Pain control: There was no difference detected between arms in terms of oral morphine equivalents used, or the changes in use over the duration of the study.
Other medications: There was no correlation between the participant-selected dose of CBD/placebo and opioid dose, or the use of drugs like benziodiazepines and antipsychotics.
Global impressions of change: Most participants reported feeling better or much better at day 14 and 28, often despite no change in the symptom score. There were no differences between the groups.
Adverse effects: There were no differences in events of special interest between the groups at days 14 and 28 in terms of adverse events, with a nonsignificant increase in somnolence and abdominal pain and a trend of more vomiting in the placebo group. In terms of other adverse events, there was a significant increase in shortness of breath reported in the CBD group. There were no differences in hospitalizations (none related to the study drug) or in overall survival.
While there has been significant enthusiasm in the use of cannabis as a medical treatment, this randomized controlled trial of CBD oil in patients found no benefit over standard care. Despite a plausible mechanism of action, CBD did not improve anxiety, depression, or any individual symptom substantially. CBD oil was well tolerated and there were few side effects with the possible higher rate of somnolence related to CBD use.
This trial differs from other research in that it was well-designed to minimize bias, used a standardized, verified CBD product, and was powered to detect if CBD offered any meaningful benefits. It measured effects using a validated scale that captures meaningful patient symptoms.

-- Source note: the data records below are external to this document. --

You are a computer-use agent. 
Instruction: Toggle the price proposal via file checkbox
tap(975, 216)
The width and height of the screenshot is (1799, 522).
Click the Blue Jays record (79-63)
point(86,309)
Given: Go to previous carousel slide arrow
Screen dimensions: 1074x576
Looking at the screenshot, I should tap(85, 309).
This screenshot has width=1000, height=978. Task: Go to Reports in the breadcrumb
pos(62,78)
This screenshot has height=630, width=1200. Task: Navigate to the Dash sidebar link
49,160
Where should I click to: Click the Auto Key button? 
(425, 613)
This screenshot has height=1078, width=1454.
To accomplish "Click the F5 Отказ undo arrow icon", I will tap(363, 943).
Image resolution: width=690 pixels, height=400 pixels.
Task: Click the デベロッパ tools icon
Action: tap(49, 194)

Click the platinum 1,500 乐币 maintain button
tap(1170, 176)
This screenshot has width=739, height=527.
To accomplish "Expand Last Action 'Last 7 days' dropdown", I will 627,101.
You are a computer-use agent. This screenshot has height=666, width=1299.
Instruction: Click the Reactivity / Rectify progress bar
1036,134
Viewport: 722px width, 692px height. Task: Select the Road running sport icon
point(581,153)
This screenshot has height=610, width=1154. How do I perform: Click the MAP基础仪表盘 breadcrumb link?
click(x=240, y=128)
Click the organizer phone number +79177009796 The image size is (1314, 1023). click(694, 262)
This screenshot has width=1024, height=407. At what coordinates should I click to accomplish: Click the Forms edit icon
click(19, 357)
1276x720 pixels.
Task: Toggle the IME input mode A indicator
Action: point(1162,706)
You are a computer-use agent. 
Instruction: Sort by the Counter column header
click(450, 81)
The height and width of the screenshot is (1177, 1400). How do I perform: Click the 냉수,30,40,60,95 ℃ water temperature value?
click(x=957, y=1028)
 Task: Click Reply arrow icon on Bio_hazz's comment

The authors conclude:
This study has significant implications for policymakers regarding both approved indications for MC and its safe use. Medical cannabis has been approved in several countries for palliative care in the belief that it might improve the [quality of life] of patients with advanced disease. CBD is a popular cannabis product in the community as it has no psychoactive effects and does not impair driving ability. With current evidence, it is difficult to justify government subsidization of the cost of CBD nor recommend that patients pay for CBD products.
While no single study is definitive, this trial suggests that CBD, despite its popularity, may not offer any benefit to patients managing the symptoms of advanced cancer in a palliative setting.